The language may seem confusing, but he’s actually talking about two very simple things. By form he means the building that you are designing. By context he means the environment in which the building you are designing is going to exist.
It’s kind of like biology: just like an organism is fit when it is well-adapted to its environment, a building is well-designed when it fits its context.
The obvious next question is: how do we find good fit?
Alexander says you create good fit by identifying and eliminating instances of bad fit. Basically, you make a good building by getting rid of all of the bad parts.
You might imagine that getting rid of all of the bad parts requires a lot of planning, sketching, and diagramming. And that’s right for certain kinds of buildings — like, for example, a skyscraper.
But for other kinds of buildings, the bad parts basically disappear automatically.
One example he uses is building construction in indigenous cultures. In these cultures, the person who makes the building also lives in it.
Because they’re living inside of the structure, they’re aware of all of its problems, and they can fix those problems immediately.
“The failure or inadequacy of the form leads directly to the action,” he says.
If the roof leaks, it’s patched. If there is a draft in any entryway, it is covered over. If a certain kind of material tends to break down too easily, it is replaced with something sturdier.
“Anything that needs to be changed is changed at once.”
I think this kind of building is how we should build our systems: we should build mud huts, teepees, and igloos — not skyscrapers.

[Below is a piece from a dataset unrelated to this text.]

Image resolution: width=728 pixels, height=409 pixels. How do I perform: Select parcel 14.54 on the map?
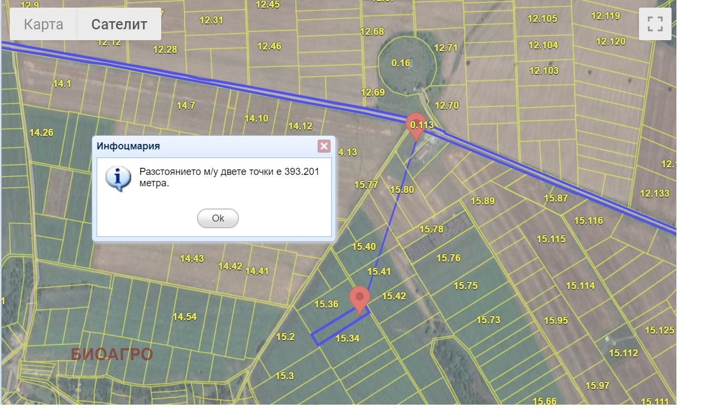pyautogui.click(x=184, y=317)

To be clear, you can build your hut using Notion, Roam, Evernote or a plaintext editor with grep. The tools themselves are not the problem. The problem is how we use them.

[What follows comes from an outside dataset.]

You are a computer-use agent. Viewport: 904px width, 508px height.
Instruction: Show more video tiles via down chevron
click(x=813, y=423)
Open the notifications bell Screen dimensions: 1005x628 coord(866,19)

We shouldn’t feel like we have to make large, cumbersome, and expansive systems that try to accommodate every use case all at once.
Instead, we should be making simple systems that we can live inside of. By living inside of them we can fix flaws as they come up, and get on with our day.
If we build systems this way we won’t need to sit at a drafting table and diagram a skyscraper for weeks and weeks until everything is perfect.
Instead, we just need to live, and the system will evolve alongside of us.